In: D'Souza AA, de Souza A, ed. Population growth and human development. New Delhi, India, Indian Social Institute, 1974. 11-6.The rapid growth of population around the world has become the focus of international concern. This conference, which focuses on the theme of population growth and human development, uses a 3-fold perspective to understand and analyze population issues. 1st, human solutions to the population problems, which are essentially the problems of ordinary men and women who have their own private histories and recognizable identity as members of a family group, are recommended. 2nd, no population policy can be effectively formulated and implemented in isolation. It is always as an integral part of the total socioeconomic development strategy of the country. 3rd, the conference, which was organized by a voluntary organization with assistance from the UN and other international organizations, is a sign of the increasing realization that population problems cannot be solved except through international cooperation. A basic concern of the developing countries of Asia is to bring about a decline in fertility rates. Governments and voluntary organizations have collaborated in various action programs designed to promote the kind of social atmosphere that is required for responsible decision making in voluntary family limitation.
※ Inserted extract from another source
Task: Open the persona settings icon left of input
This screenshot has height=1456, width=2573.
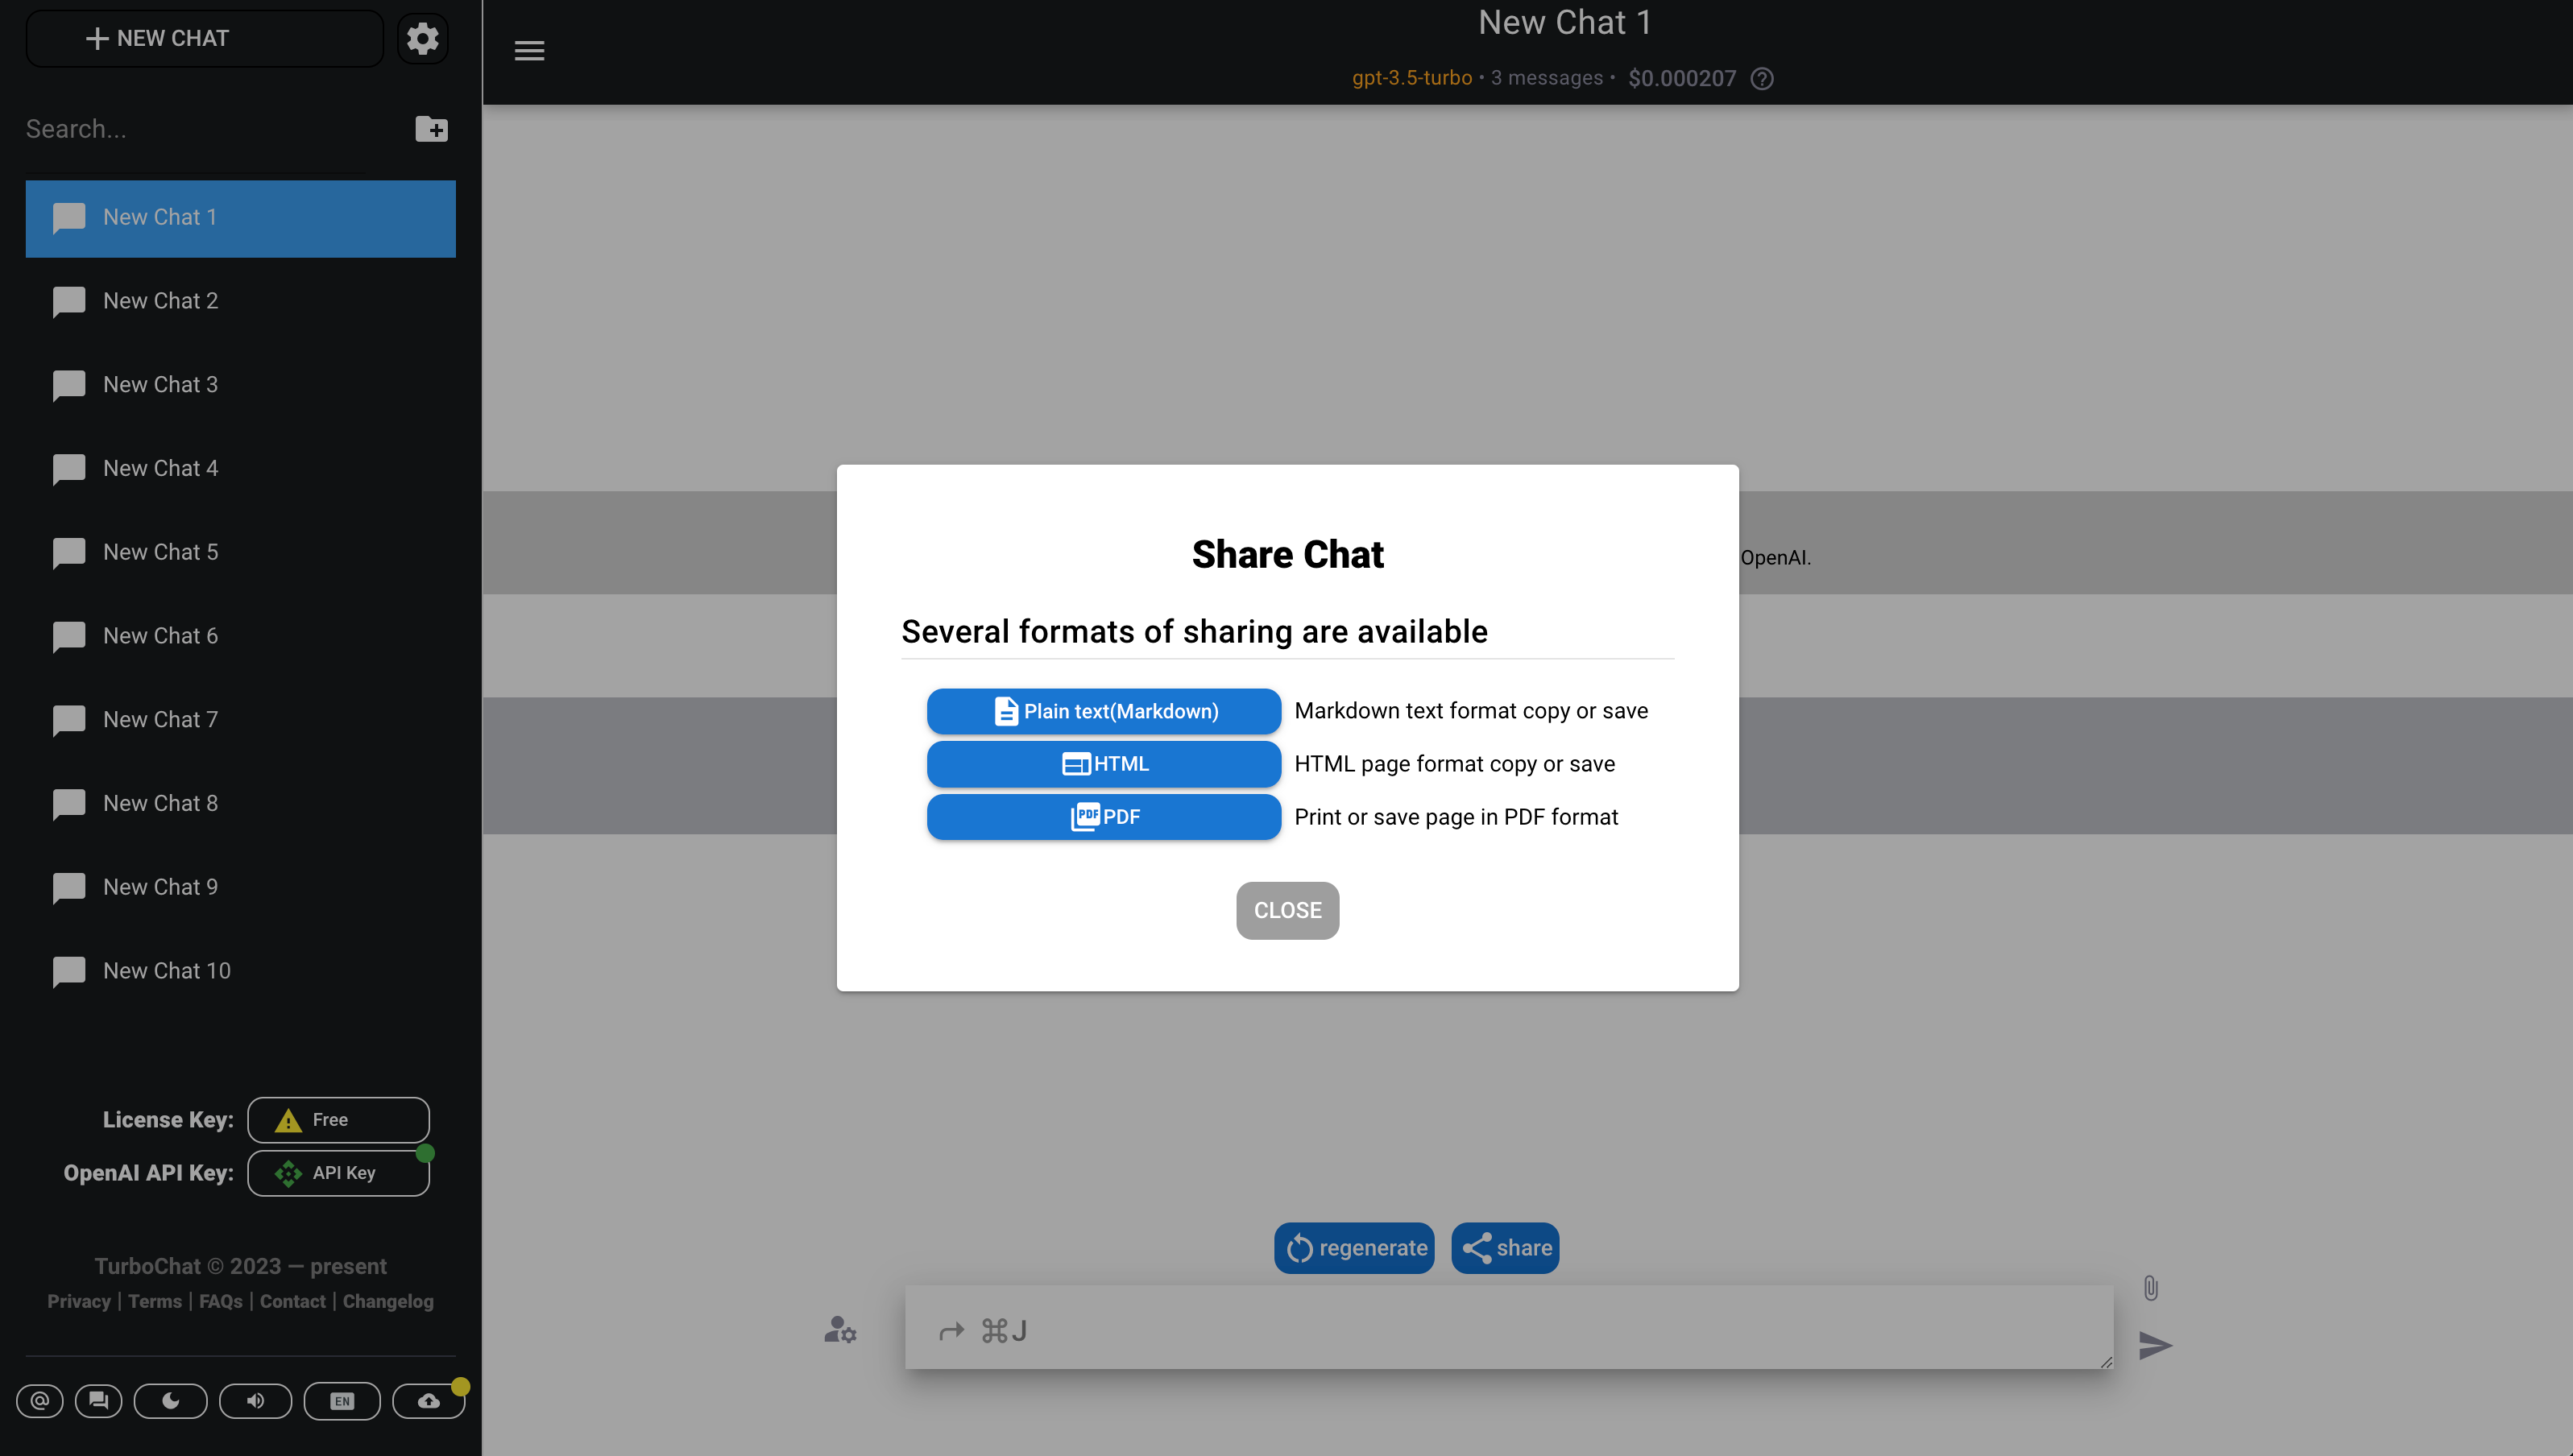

The experience of most of the developing countries of Asia with respect to the sociocultural changes, which are thought to be conducive to the small family norm, has not been encouraging. Fertility control has been imposed from the top, and has not been understood by the common people, who are often illiterate and influenced by the customs of tradition. Through social education, public opinion, and legislation, the problems of excessive population can be conquered.